Canadian energy drink maker Guru Organic Energy Corp. reported a full-year net revenue of CAD$29.1 million, down 3.7% from CAD$30.2 million in 2021, and announced plans to shift its primary focus from brand awareness to sales velocity in the upcoming fiscal year.
Founded in 1999, Guru produces a portfolio of natural, plant-based energy drinks and energy waters crafted with ingredients such as green tea, ginseng and guarana. During the earnings call today, the company listed several key drivers of the brand’s dip in revenue despite a 31% year-over-year increase in consumer purchases, including a change in its Canadian business model and the negative impacts of an initial pipeline fill estimated at CAD$2.7 million.
As part of its new business model, which first went into effect in Q4 2021, Guru’s exclusive distribution partner, PepsiCo, takes care of distribution, sales, merchandising and after merchandising services in return for a discounted price. That discount had a $5.3 million negative impact on FY2022 net revenue.
“While this impact is significant, it is less than we anticipated when we decided to embark on this long term partnership,” said Guru president and CEO Carl Goyette during a call with investors on Thursday. According to Goyette, upon entering the agreement, the brand optimized its product portfolio in order to respect other distribution agreements the partner had in place by phasing out its energy water line at retail. The line had generated approximately CAD$600,000 in FY2021 net sales, he said.
Additionally, the brand chose not to release a new product in Q4 2022 as it has in the past. Calling the decision an intentional move, Goyette said the brand will push out the innovation launch to Q2 2023.
“While the change in our business model investments made in our expansion activities have had an impact on our financial performance in the short term, we firmly believe it was the right decision and that it’ll pay off in the long run,” he said during the call. “We are seeing steady progress and distribution, retail execution, brand awareness and sales velocity which bodes well for the future.”
In FY 2022, Guru saw gross profit totaling CAD$15.7 million compared to CAD$17.9 million the year prior. Meanwhile, gross margin was 54% in FY2022 compared to 59.2% last year, impacted by the change in the company’s Canadian distribution, sales and merchandising model effective as of Q4 2021.
Adjusted EBITDA for the full fiscal year was a loss of CAD$17.2 million compared to a loss of CAD$8.7 million in 2021. Meanwhile, net loss totaled CAD$17.6 million, or CAD$0.54 per share (basic and diluted) compared to a net loss of CAD$9.8 million, or CAD$0.32 per share (basic and diluted).
Looking ahead, the company will shift its focus away from top of funnel brand awareness aimed at marketing investments to concentrate on having a greater impact on sales velocity. According to Goyette, this will entail investing in more point-of-sale marketing such as fridges and less spending on broader visibility marketing like billboards outside of stores.

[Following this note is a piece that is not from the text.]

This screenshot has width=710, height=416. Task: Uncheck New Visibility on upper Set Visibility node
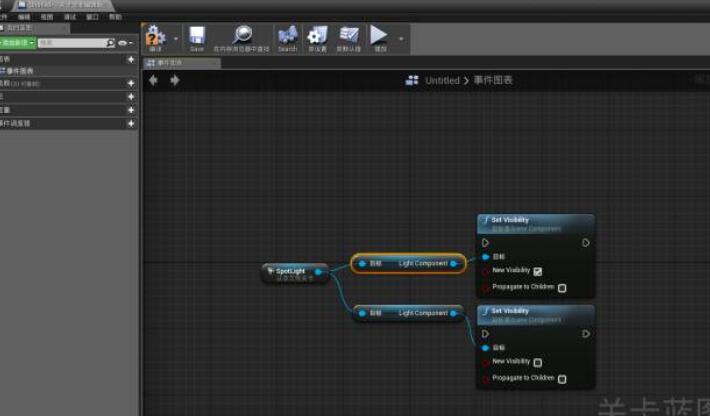point(538,271)
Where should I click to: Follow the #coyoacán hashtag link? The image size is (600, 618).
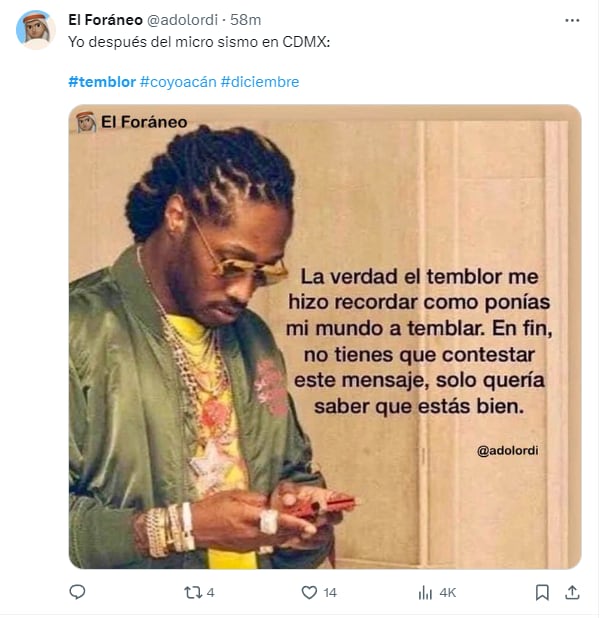coord(178,82)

Additionally, Guru will work on building out its retail presence in the natural channel in California as well as exploring further opportunities in the club store space.
Despite ongoing headwinds such as high oil prices, high aluminum costs, the transport craze and supply and demand issues, the brand remains confident in its ability to mitigate the impact through its balance of production working with several co-packers and cans.
“Similar to our growth in Quebec, our brand’s Canadian growth trajectory will take time and sustained effort. With a focus on targeted marketing and disciplined execution at the retail level, we expect that this will translate into a return of net sales growth for 2023, following the end of our transition period,” said Goyette in a prepared statement.